This is an in-progress collection of hints for writing and typesetting in the Capra research group.
The source is on GitHub, so you can contribute or fork your own style guide there.
The BibTeX code you get from the ACM Digital Library or IEEE Xplore or whatever is usually terrible.
You need to fix it up manually:
Remove all the useless fields like publisher and keywords. For inproceedings (conference) entries, keep only author, title, booktitle, and year.
Edit the conference name (booktitle) to be less rambly. Remove stuff like Proceedings of the 32nd ACM SIGPLAN Conference on... and use something succinct like Programming Language Design and Implementation (PLDI). Include popular abbreviations in parentheses to help readers skim. When submitting to a venue with unjust page limit rules that include references, consider using the abbreviation by itself to save space (and as a form of protest).
Check for capitalization in the title and surround it with curly braces. For example, use {PRIMES} is in {P} to make sure BibTeX doesn’t render it as Primes is in p.

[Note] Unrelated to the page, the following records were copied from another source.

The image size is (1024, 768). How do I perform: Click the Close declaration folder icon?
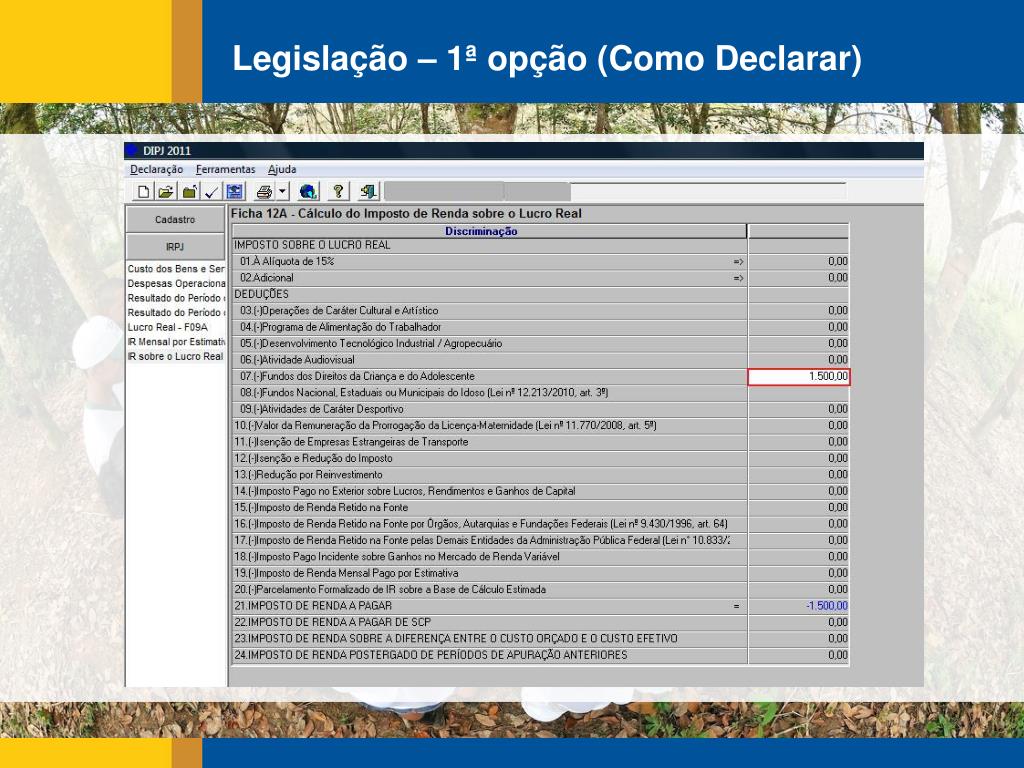(188, 191)
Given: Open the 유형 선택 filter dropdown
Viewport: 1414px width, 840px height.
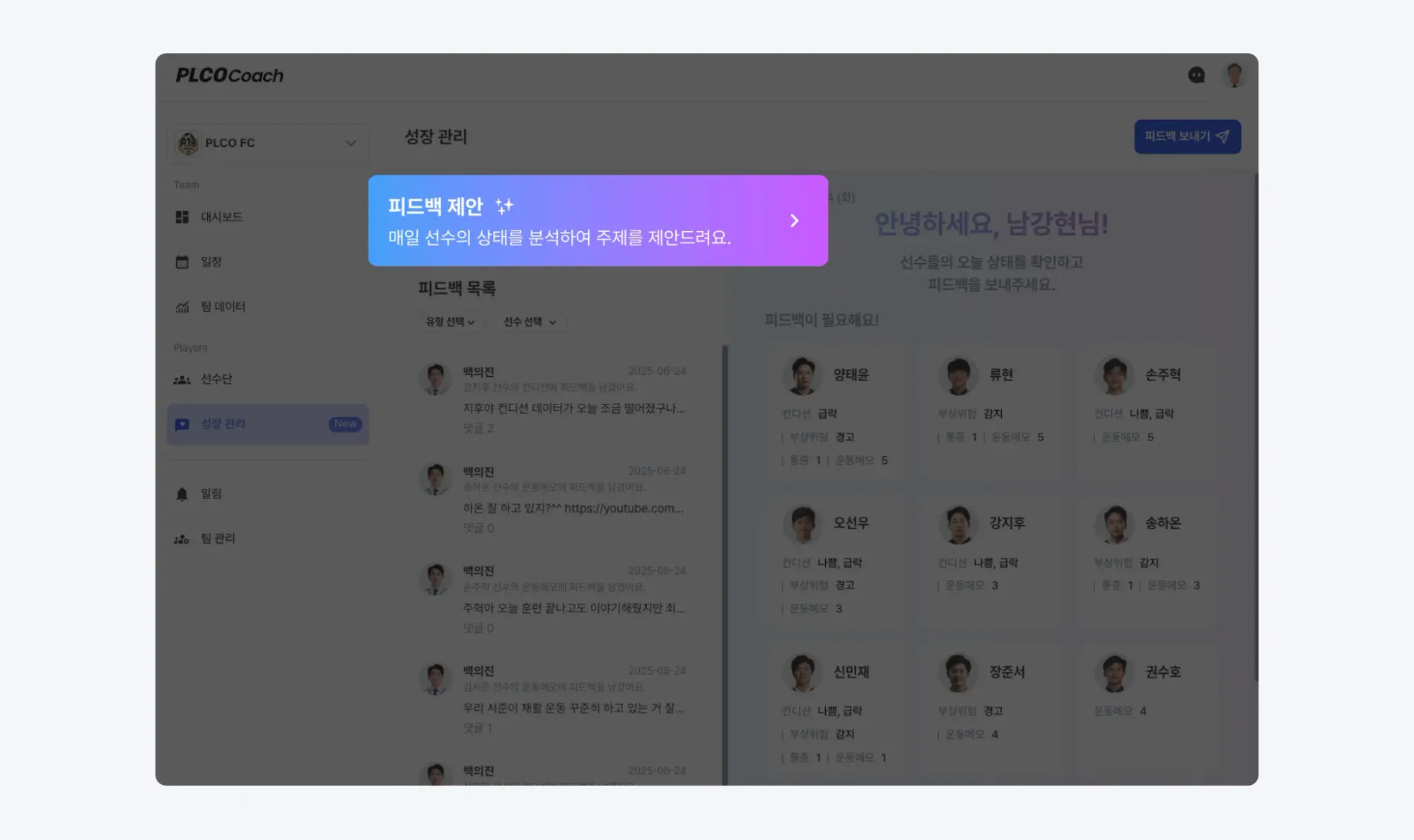Looking at the screenshot, I should pos(450,322).
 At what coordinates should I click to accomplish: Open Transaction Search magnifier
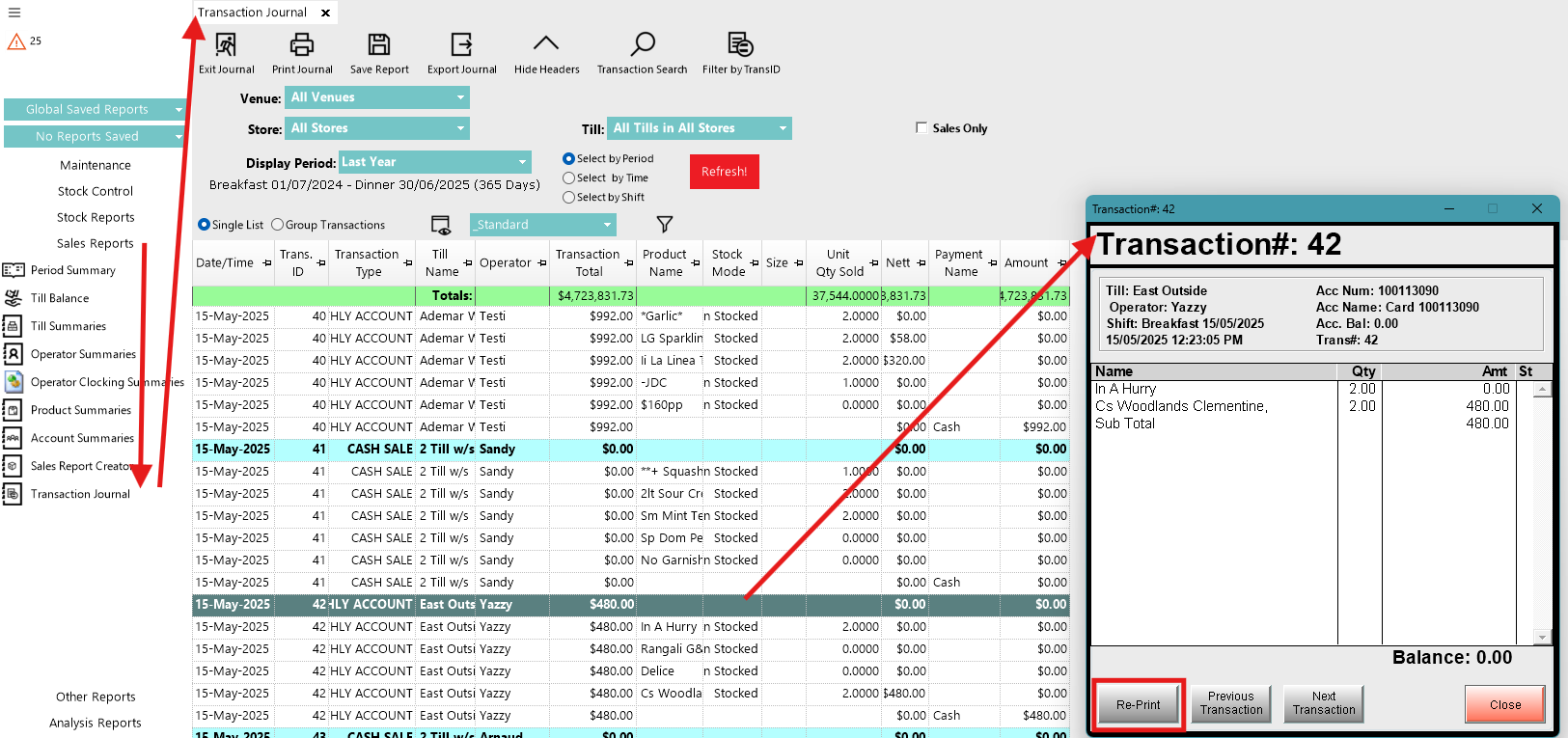[x=643, y=45]
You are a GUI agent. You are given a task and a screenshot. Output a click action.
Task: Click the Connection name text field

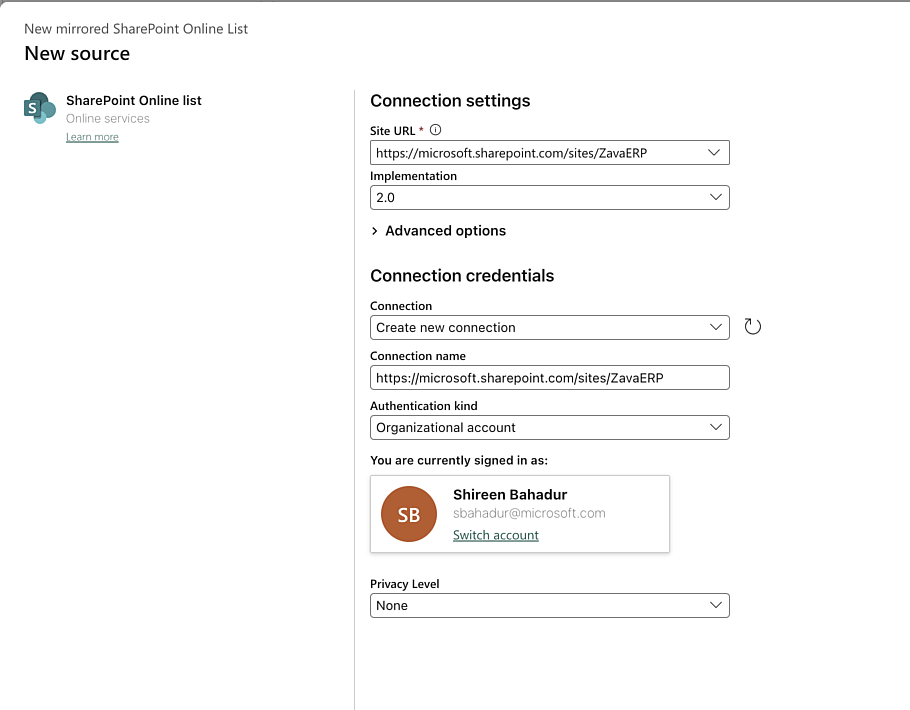(549, 378)
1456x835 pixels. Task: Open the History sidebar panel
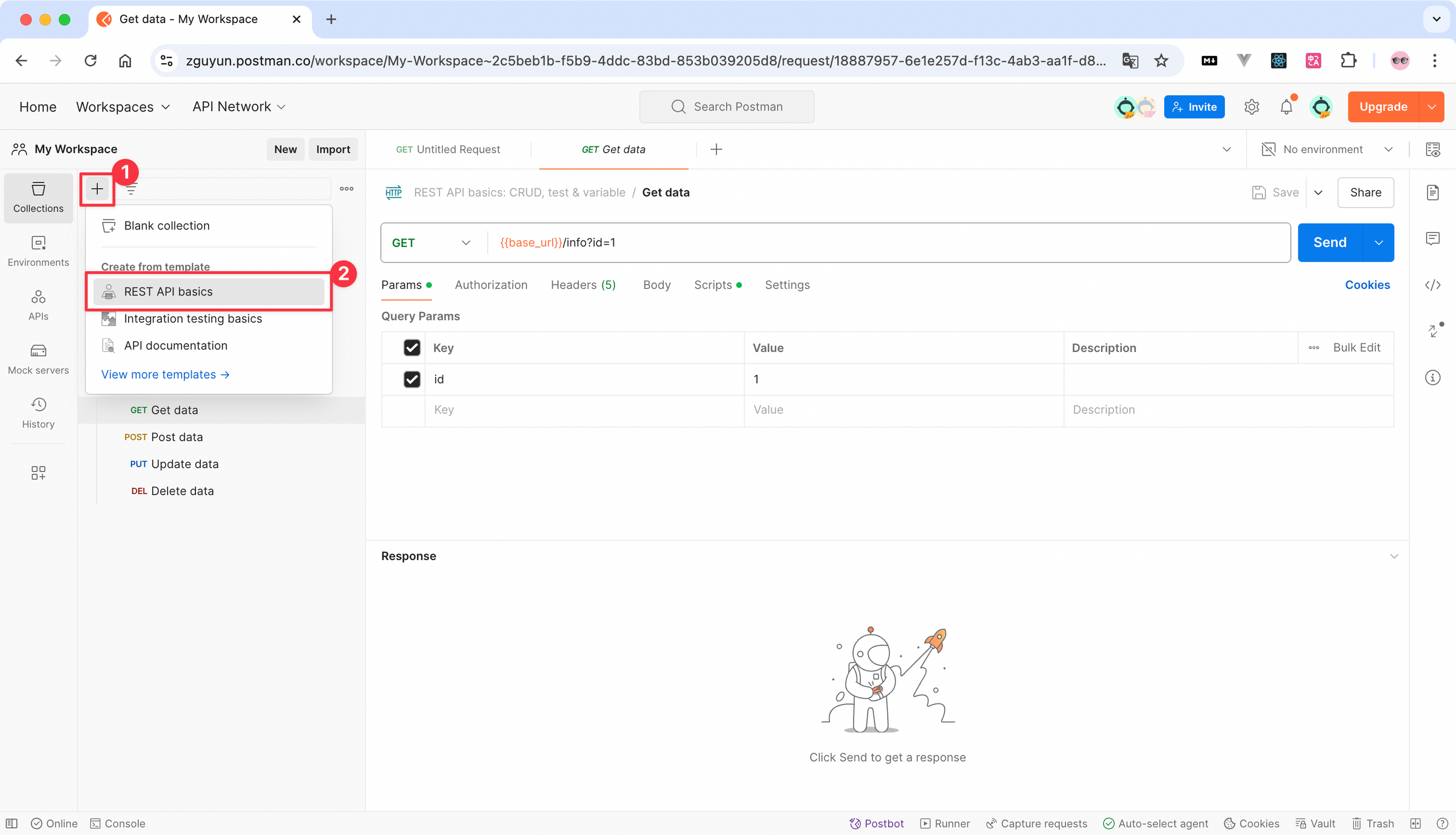pos(38,413)
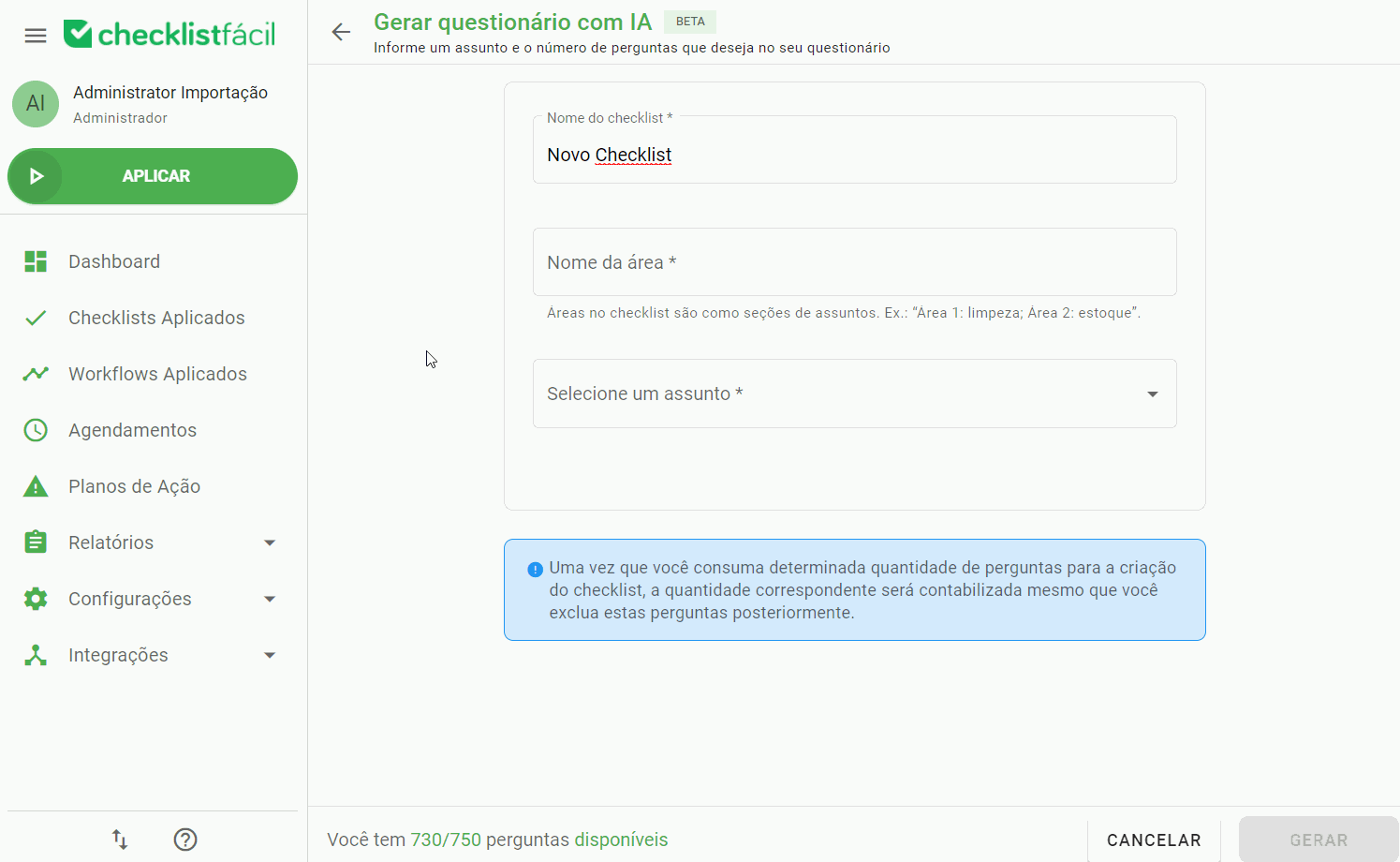Expand the Relatórios submenu
The height and width of the screenshot is (862, 1400).
click(270, 542)
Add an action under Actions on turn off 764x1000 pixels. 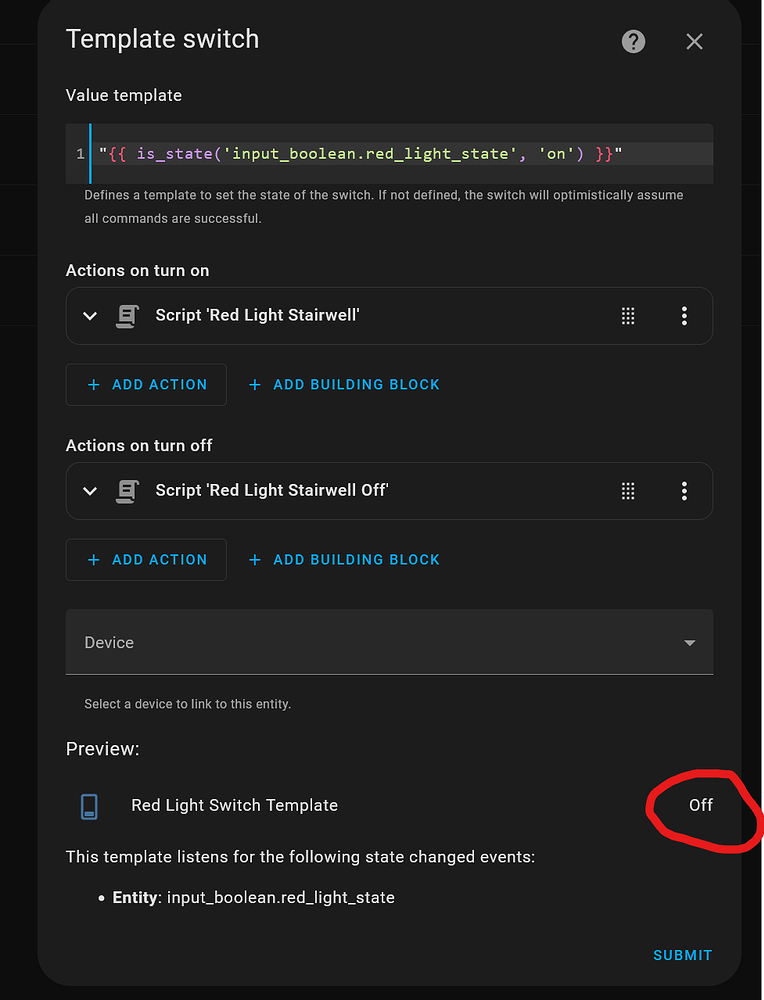click(x=146, y=559)
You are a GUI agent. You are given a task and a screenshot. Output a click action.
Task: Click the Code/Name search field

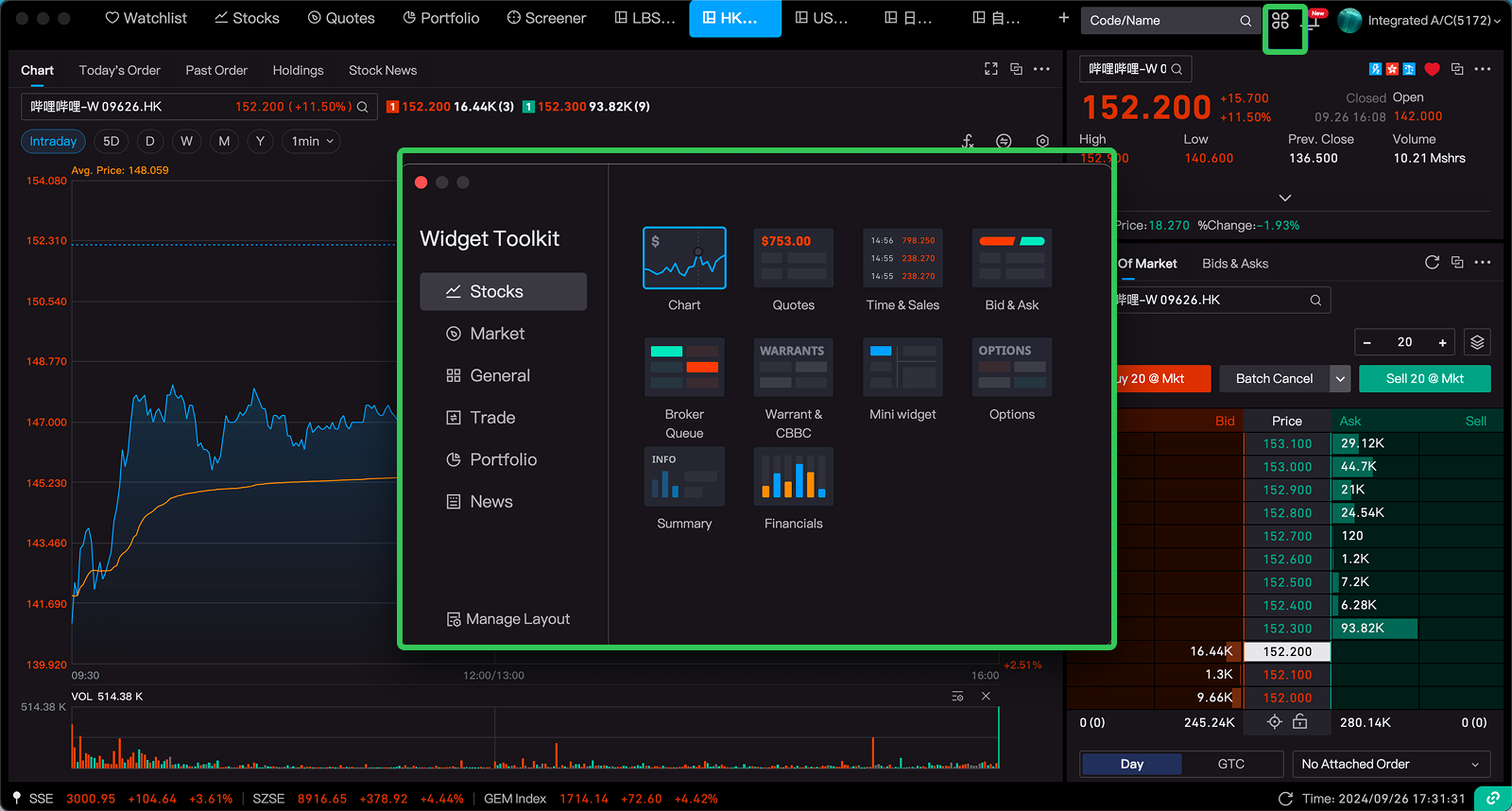click(1162, 21)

If you find something on arXiv, always look for a real publication first before resorting to an arXiv citation.
Citation are not nouns. For example, this is wrong:
We build on the work of [32].
The right way is to either name the system or the authors:
We build on Terra [32].
We build on the work of Cookie Monster et al. [32].
The natbib package for LaTeX defines the \citet macro which automatically
adds the names of the authors and the citation.
It provides several other useful macros for citations.
The abbreviation e.g. means for example, and i.e. means something like in other words.
Do not italicize them, and always follow them with a comma.
Both need some kind of separating punctuation preceding them, such as a comma, an opening parenthesis, or an em dash.
For example:
They forgot the most important thing in the world, i.e., breakfast.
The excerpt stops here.